From the line containing "Task: Click the chevron" down to the line containing "Image resolution: width=308" in the records below, reproduce every line exactly, ends included, and omit all others.

-------- Exercise inputs

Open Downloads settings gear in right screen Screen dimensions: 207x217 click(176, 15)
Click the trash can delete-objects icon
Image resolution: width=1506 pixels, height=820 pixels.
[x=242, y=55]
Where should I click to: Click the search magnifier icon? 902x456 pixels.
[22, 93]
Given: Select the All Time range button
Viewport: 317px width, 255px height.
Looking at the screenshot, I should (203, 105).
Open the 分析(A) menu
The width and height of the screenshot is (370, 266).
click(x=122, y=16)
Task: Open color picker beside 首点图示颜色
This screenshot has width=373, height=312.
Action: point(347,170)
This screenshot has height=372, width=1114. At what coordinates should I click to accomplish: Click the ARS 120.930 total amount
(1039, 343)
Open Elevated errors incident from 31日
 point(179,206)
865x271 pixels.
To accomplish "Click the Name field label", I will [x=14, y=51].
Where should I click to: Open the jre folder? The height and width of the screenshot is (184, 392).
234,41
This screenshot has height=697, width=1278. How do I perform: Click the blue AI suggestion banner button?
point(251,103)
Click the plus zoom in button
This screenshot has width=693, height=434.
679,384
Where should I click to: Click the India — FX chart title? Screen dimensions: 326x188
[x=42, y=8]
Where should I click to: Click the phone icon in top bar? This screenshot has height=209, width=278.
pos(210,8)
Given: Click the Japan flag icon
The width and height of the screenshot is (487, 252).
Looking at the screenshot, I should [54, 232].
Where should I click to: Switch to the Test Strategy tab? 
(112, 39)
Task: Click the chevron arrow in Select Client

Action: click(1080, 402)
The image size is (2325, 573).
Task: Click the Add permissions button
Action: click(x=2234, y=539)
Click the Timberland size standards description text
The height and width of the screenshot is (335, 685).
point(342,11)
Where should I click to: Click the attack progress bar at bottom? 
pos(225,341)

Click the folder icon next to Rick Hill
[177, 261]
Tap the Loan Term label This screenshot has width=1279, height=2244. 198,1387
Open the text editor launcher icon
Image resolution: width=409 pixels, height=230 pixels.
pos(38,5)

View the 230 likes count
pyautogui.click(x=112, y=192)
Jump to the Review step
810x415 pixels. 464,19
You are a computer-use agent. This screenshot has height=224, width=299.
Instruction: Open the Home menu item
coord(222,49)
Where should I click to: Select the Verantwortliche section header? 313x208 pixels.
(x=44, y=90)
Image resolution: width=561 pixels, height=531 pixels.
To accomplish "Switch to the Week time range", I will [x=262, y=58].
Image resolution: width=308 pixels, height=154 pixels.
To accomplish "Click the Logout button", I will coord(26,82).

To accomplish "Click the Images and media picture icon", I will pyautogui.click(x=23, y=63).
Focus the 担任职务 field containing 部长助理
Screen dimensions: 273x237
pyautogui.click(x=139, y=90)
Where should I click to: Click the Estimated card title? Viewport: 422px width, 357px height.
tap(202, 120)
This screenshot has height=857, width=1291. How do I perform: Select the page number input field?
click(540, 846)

----------------

Response to this task ->
Task: Click the chevron arrow in Select Client

Action: click(1080, 402)
The image size is (2325, 573).
Task: Click the Add permissions button
Action: click(x=2234, y=539)
Click the Timberland size standards description text
The height and width of the screenshot is (335, 685).
point(342,11)
Where should I click to: Click the attack progress bar at bottom? 
pos(225,341)

Click the folder icon next to Rick Hill
[177, 261]
Tap the Loan Term label This screenshot has width=1279, height=2244. 198,1387
Open the text editor launcher icon
Image resolution: width=409 pixels, height=230 pixels.
pos(38,5)

View the 230 likes count
pyautogui.click(x=112, y=192)
Jump to the Review step
810x415 pixels. 464,19
You are a computer-use agent. This screenshot has height=224, width=299.
Instruction: Open the Home menu item
coord(222,49)
Where should I click to: Select the Verantwortliche section header? 313x208 pixels.
(x=44, y=90)
Image resolution: width=561 pixels, height=531 pixels.
To accomplish "Switch to the Week time range", I will [x=262, y=58].
Image resolution: width=308 pixels, height=154 pixels.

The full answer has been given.